(Beginning of The records)

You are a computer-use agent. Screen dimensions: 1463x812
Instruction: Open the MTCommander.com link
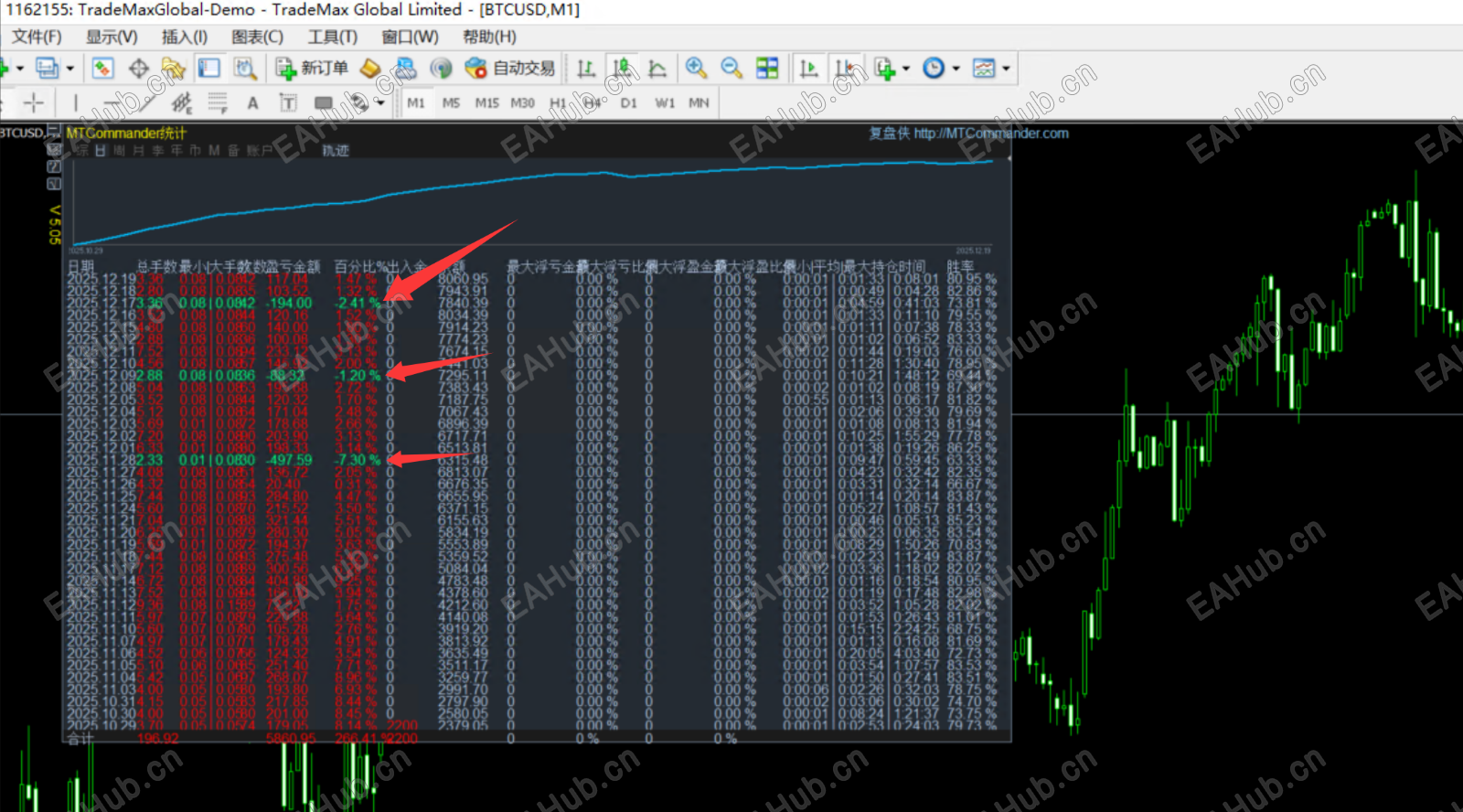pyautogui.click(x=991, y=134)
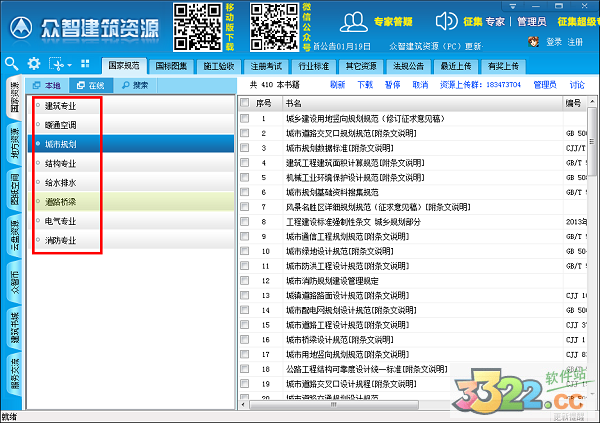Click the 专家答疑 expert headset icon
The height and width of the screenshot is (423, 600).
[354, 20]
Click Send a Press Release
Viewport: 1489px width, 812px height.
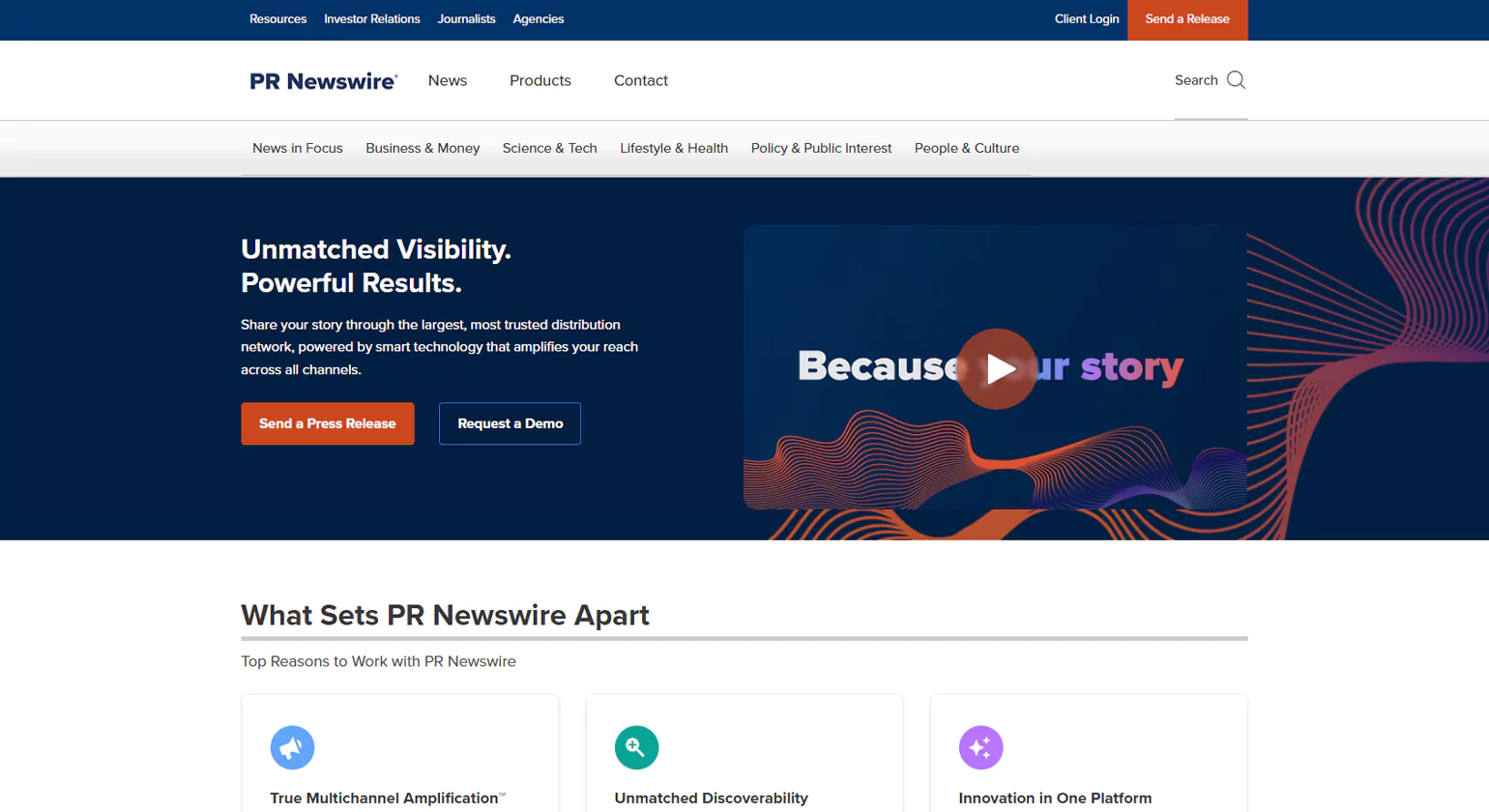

(End of The records)

▸ Your goal: Take the preceding listing and transcribe it exactly, skipping the pictures.

▸ Reply to the task:
You are a computer-use agent. Screen dimensions: 1463x812
Instruction: Open the MTCommander.com link
pyautogui.click(x=991, y=134)
Click the 专家答疑 expert headset icon
The height and width of the screenshot is (423, 600).
[354, 20]
Click Send a Press Release
Viewport: 1489px width, 812px height.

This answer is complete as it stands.